Required work :: Write out, word for word and with no pictures, each line below from the one containing "Visit the Alumni link" through the one containing "The width and", both included, and no other line.

Provided information ::
*** Begin section ***

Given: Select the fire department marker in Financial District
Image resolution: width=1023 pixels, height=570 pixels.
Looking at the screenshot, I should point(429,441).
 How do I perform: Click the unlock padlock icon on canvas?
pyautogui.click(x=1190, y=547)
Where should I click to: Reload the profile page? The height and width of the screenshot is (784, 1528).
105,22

*** End section ***
*** Begin section ***

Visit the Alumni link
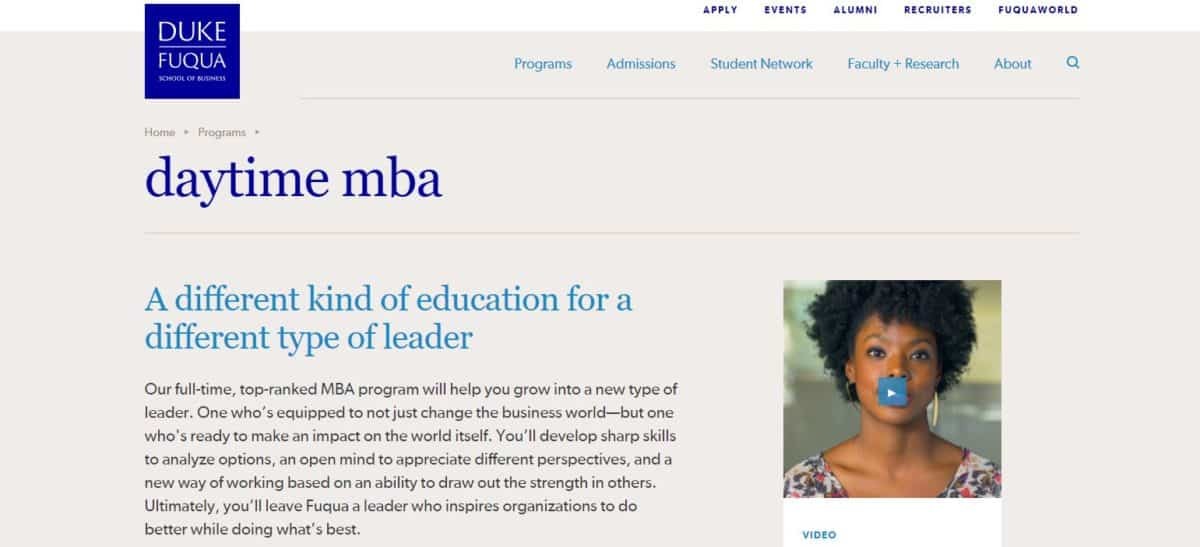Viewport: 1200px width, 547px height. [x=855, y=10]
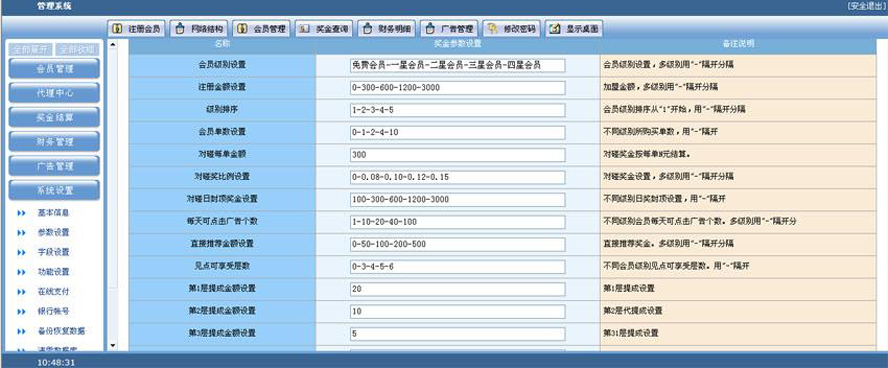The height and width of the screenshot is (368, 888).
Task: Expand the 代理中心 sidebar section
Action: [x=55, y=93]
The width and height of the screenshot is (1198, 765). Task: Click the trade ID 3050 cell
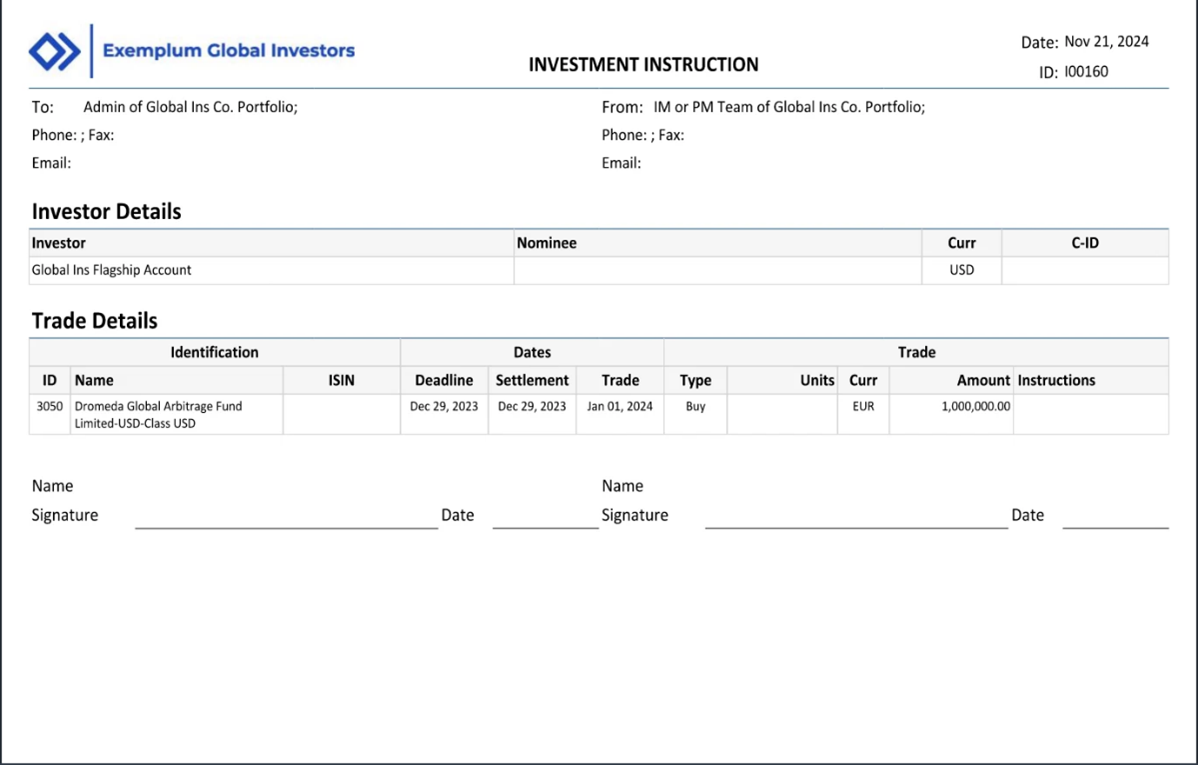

*** End section ***
*** Begin section ***

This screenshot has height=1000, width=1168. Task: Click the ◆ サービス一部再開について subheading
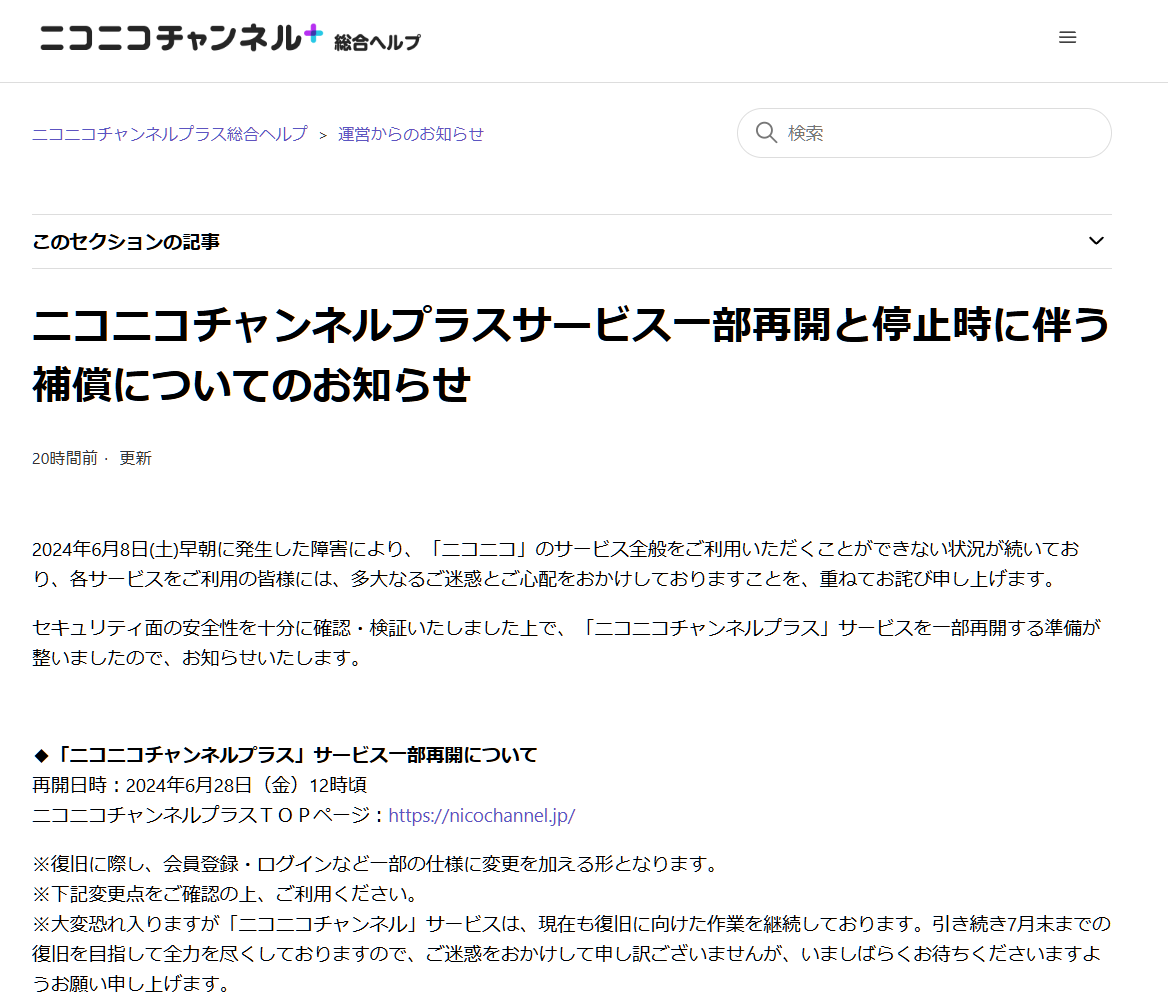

*** End section ***

Result of the task ::
Visit the Alumni link
Viewport: 1200px width, 547px height. [x=855, y=10]
The height and width of the screenshot is (368, 888).
Task: Expand the 代理中心 sidebar section
Action: [x=55, y=93]
The width and height of the screenshot is (1198, 765). Task: Click the trade ID 3050 cell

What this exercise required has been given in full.